# I'm destroying a fantastic man...



## HardtoBreath (Jun 29, 2012)

I need advice. From someone, anyone who might be willing to give it.

I'm ready to leave... but I'm afraid of what will happen.

I married my highschool sweetheart, we'll call him H. We were together for three years in highschool. He was immature and a bit manipulative back then, but I had rose colored glasses on. We broke up when he joined the military... and got back together a few different times. Then he completely broke my heart shortly after I turned 18.

Fast forward five years. We barely spoke in that time. I had other relationships. One three year relationship which was amazing for quite some time.

I was particularly depressed Christmas in 2009 and decided to email H to see how he was doing. I wasn't doing well, broke, in a go no where job, with a man that I loved, but was getting upset with quite often.

H and I started talking a lot. Over the next month. I ended up breaking up with my then boyfriend, in hopes that I would figure things out for a bit.

Instead I rushed into a relationship with H. Sadly, H was in the process of moving to another state. We visited back and forth for a few months, then I decided to move in with him. 1000 miles from home.

I moved away two years ago almost to the day. We got engaged November of 2010 and were married in December 2010.

Things have been so up and down. I knew something wasn't right from the beginning... but I wanted it to work so badly. We've been married for a year and a half now. No kids. I haven't had a job, since I've been trying to go to school and figure out what I want to do with my life. I've been trying to fix how I feel about him. I've tried to rekindle the spark I felt in Highschool and how he made me feel the first two months of our relationship...

I loved H and I still do... but not the way a wife should. I'm not attracted to him. His personality is getting on my nerves more and more. I'm so unhappy. Since I moved... I've made almost no friends and the ones I made... have moved away with the Military. I'm so upset all the time. So homesick. 

We're in marriage counseling. I have an emergency appointment in the morning that H will be on speakerphone for... since he's out of state with the military.

I know what I want. I want to go back home and start over. I'm still young. There's no kids involved.

But I'm his world. He would lasso the moon and give it to me if he could. I have never wanted for anything while I've been with him...

But I can't change how I feel. I've tried so hard over the past 6-8 months.

My health is suffering. I've been in some state of "ill" since November of last year. I'm so anxious right now that I constantly shake and have a stomach ache.

RECORDED INFORMATION:
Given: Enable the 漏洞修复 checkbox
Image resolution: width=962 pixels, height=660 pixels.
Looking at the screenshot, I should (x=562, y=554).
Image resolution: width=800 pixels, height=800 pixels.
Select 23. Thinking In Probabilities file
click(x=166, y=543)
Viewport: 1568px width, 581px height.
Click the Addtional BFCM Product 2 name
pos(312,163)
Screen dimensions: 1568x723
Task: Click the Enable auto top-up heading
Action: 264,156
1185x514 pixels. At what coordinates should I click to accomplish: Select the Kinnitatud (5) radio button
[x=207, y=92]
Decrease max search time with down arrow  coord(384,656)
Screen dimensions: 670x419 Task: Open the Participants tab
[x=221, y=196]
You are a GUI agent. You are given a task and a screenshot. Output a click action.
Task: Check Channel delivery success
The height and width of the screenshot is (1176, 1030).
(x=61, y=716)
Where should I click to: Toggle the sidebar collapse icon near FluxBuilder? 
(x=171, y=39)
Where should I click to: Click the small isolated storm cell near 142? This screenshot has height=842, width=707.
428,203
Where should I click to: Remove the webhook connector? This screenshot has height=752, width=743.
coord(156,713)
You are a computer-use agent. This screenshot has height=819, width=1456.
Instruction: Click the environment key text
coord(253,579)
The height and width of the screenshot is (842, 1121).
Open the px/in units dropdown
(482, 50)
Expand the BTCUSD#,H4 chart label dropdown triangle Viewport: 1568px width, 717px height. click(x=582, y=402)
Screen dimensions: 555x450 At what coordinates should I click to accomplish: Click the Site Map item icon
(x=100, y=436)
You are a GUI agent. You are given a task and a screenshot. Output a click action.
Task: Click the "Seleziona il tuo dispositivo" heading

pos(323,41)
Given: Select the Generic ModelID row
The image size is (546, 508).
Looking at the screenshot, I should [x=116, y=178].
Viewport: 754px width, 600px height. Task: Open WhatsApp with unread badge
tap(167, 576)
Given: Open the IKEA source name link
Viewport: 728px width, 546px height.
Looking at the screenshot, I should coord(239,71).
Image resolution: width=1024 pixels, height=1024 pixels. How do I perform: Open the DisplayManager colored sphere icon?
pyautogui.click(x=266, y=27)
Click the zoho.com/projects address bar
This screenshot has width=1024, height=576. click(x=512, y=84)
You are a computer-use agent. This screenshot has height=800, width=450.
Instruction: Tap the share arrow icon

DO THIS: According to the forum post, in what month and year did the writer get engaged to H? The lines come from a different source than the forum post.

TASK ANSWER: November 2010